Pubblicato lunedì 4 giugno 2018

La BAL, dopo gli onori di casa di Marina Davoli, si apre con Giancarlo De Cataldo che passa in rassegna i grandi medici scrittori della storia della letteratura, a cominciare da Arthur Conan Doyle, inventore del celeberrimo personaggio di Sherlock Holmes che col suo modo di procedere nelle indagini si muove in territori non lontani dai percorsi seguiti dalla scienza medica.

Quando arriva il momento di Piero Borgia, l’autore de L’Antico Maestro non può sfuggire all’inevitabile confronto tra la medicina occidentale, allopatica ed evidence-based, che a volte sottostima il ruolo del rapporto tra curante e paziente, e la medicina orientale (cinese in particolare) col suo approccio olistico ed “esistenziale”, sempre attenta al soggetto e all’importanza della relazione. Borgia ricorda con tenerezza i suoi trascorsi da agopuntore, ma tende a considerarli parte di una fase che si è ormai conclusa, come il ’68, la contestazione e lo spirito ribellistico che permeava quei tempi, anche nell’ambiente medico.

Eppure alla medicina cinese riconosce ancora la prerogativa di non speculare sulla malattia del paziente come invece accade alla medicina occidentale. Un punto di vista che Laura Amato non condivide del tutto, perché la polarizzazione tra allopatici contro il paziente e omeopatici a favore del paziente non rispecchia la realtà delle cose.

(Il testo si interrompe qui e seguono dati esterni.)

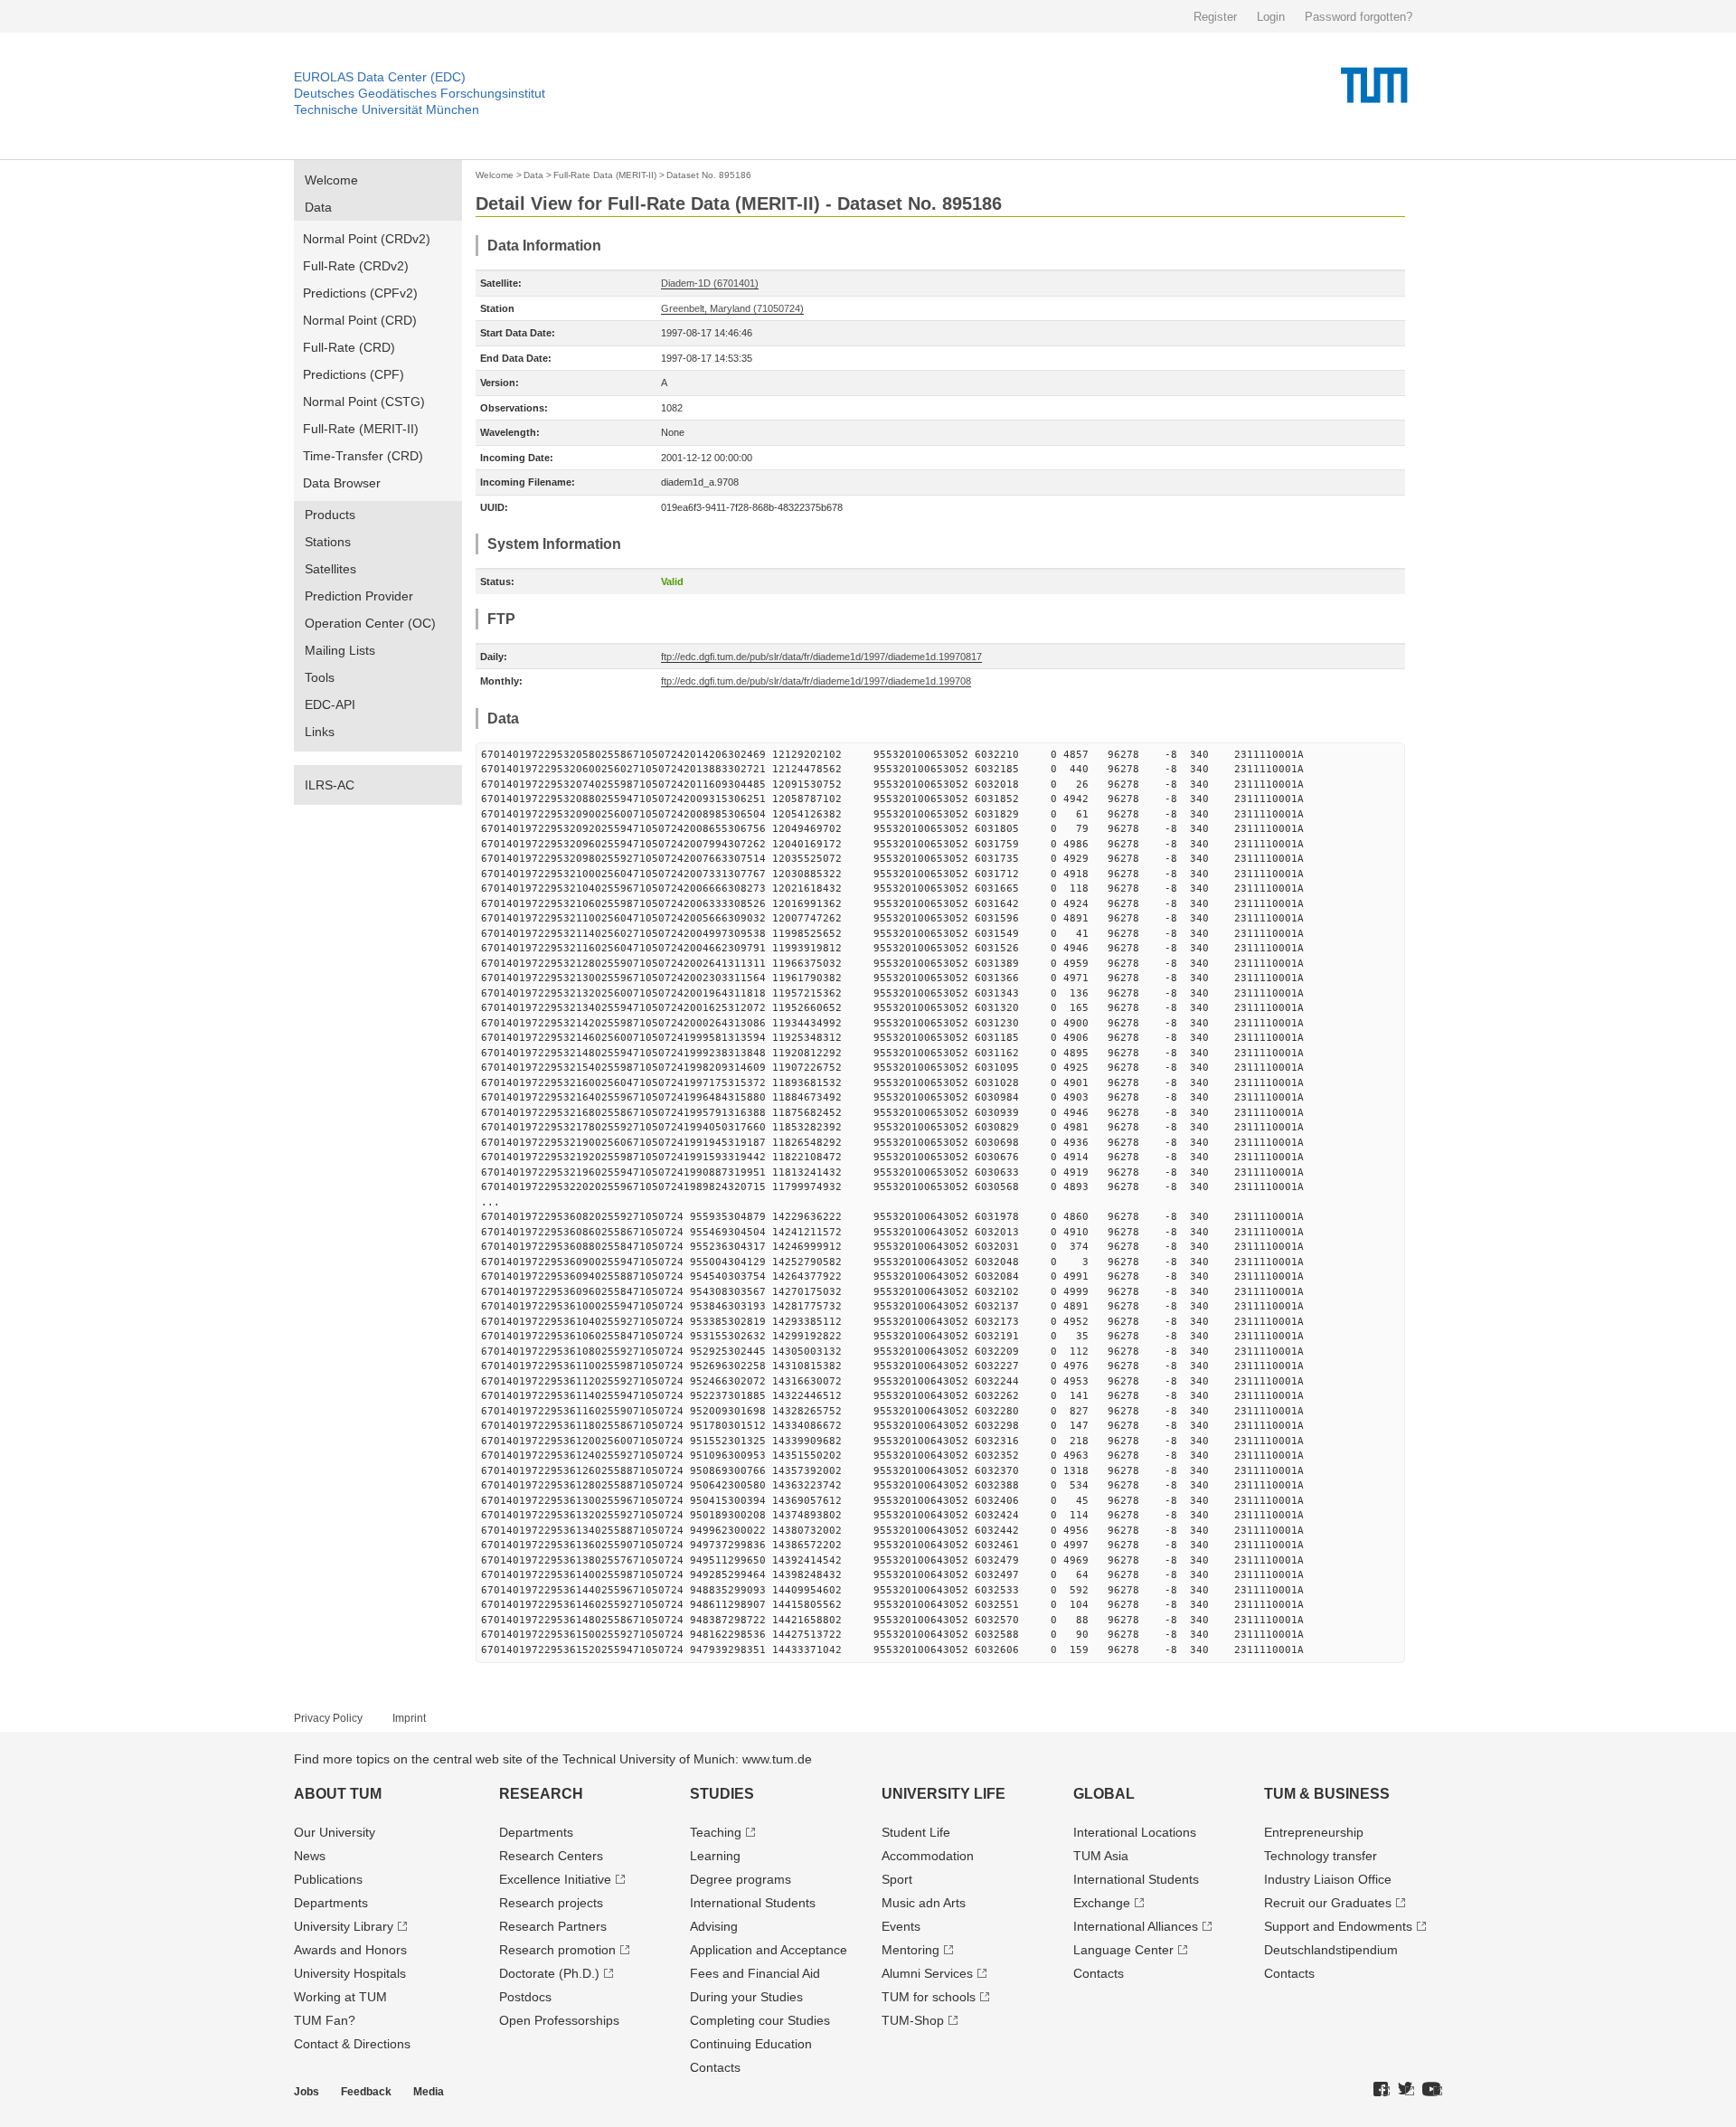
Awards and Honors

Ennio Spadini prende la parola e propone la sua lettura da fisiatra della questione, ricorrendo agli aneddoti della vita professionale in un settore della medicina che sembra riassumere i due approcci di cui si discute.

Il passo è breve per la domanda delle domande. I due modi di fare medicina sono inconciliabili. È davvero impossibile mettere d’accordo medicine alternative ed EBM? La risposta negativa mette un po’ tutti d’accordo, con le sfumature del caso tra chi in questo modo derubrica la medicina alternativa a non medicina e chi semplicemente non crede che gli strumenti EBM siano in grado di misurarne l’efficacia.

Il dibattito poi slitta sul senso e la funzione dell’incertezza in medicina, un’incertezza intrinseca che medici e i pazienti non sembrano più in grado di affrontare adeguatamente.

Tra riflessioni sui destini della medicina, “pecore al guinzaglio” e letture di brani dell’Antico Maestro, la BAL talk si trasforma nello specchio del libro che si sta presentando, in cui somiglianze e differenze si fondono in un discorso più complesso e più ampio che riguarda il qui e ora della scienza medica ma anche il suo futuro, il rapporto con l’altro, la letteratura, il viaggio e la verità.